+++ EXTRACTED DATA +++
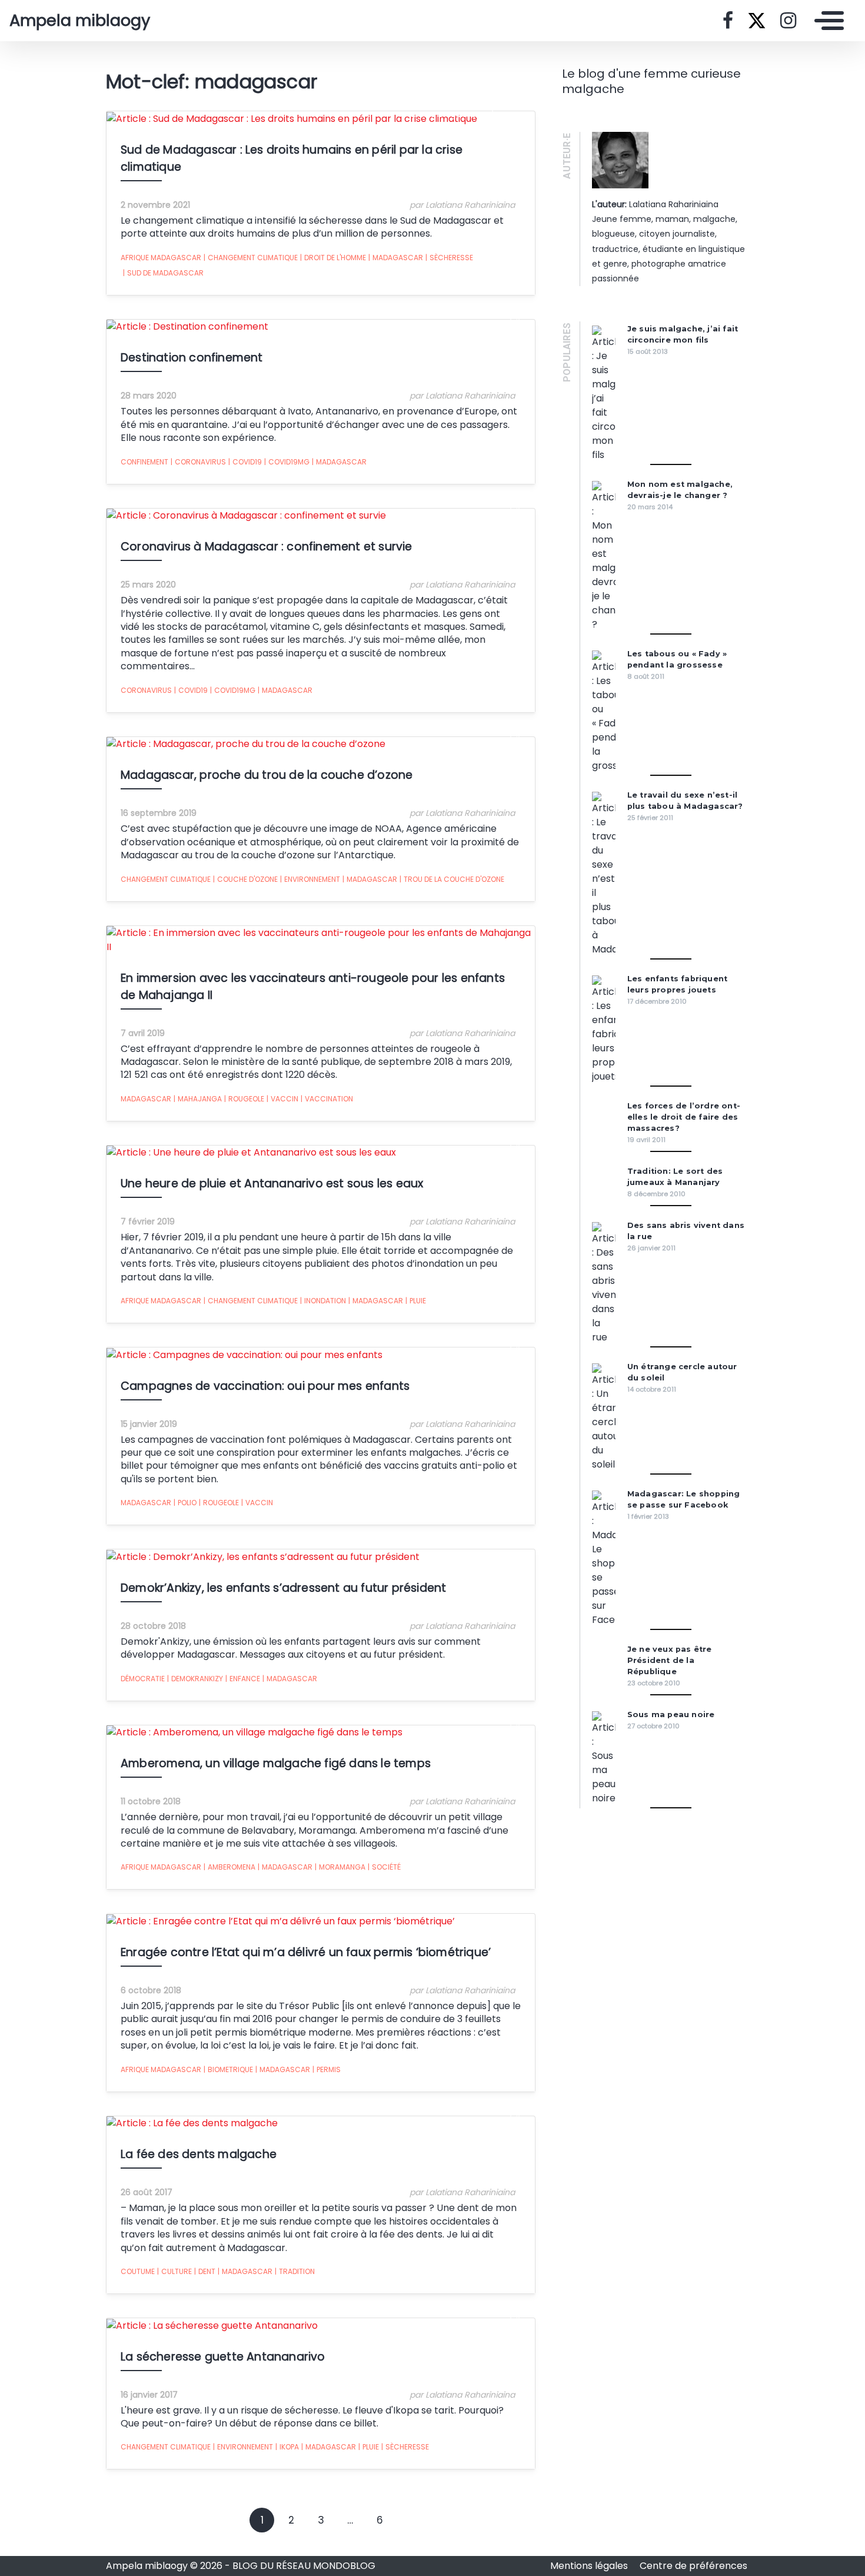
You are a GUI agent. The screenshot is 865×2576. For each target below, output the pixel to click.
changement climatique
+++
+++ EXTRACTED DATA +++
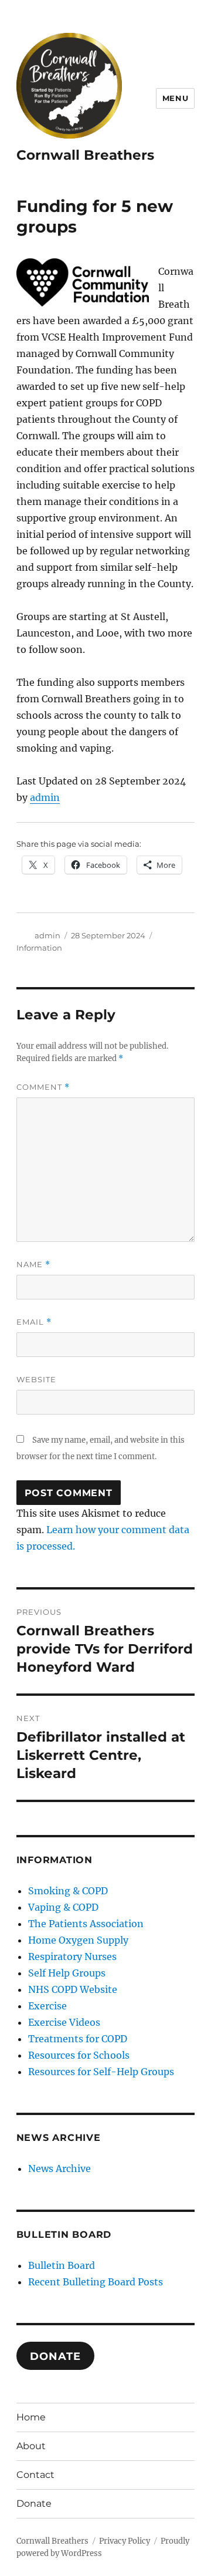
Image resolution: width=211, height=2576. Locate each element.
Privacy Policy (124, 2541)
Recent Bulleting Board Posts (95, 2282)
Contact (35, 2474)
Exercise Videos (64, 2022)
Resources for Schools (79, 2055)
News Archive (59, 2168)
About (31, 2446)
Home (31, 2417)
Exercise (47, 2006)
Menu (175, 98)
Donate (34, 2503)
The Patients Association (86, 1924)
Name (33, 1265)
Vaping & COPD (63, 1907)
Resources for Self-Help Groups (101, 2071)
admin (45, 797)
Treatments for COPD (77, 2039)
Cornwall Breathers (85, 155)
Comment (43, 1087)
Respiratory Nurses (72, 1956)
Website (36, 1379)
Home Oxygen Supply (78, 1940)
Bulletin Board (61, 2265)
+++
Everything from the line containing "Resources for Schools (79, 2055)" through the line containing "Bulletin Board (61, 2265)" in the material above should be retyped exactly, both ends included, and nothing more.

### [SOLUTION TO THIS TASK]
Resources for Schools (79, 2055)
News Archive (59, 2168)
About (31, 2446)
Home (31, 2417)
Exercise (47, 2006)
Menu (175, 98)
Donate (34, 2503)
The Patients Association (86, 1924)
Name (33, 1265)
Vaping & COPD (63, 1907)
Resources for Self-Help Groups (101, 2071)
admin (45, 797)
Treatments for COPD (77, 2039)
Cornwall Breathers (85, 155)
Comment (43, 1087)
Respiratory Nurses (72, 1956)
Website (36, 1379)
Home Oxygen Supply (78, 1940)
Bulletin Board (61, 2265)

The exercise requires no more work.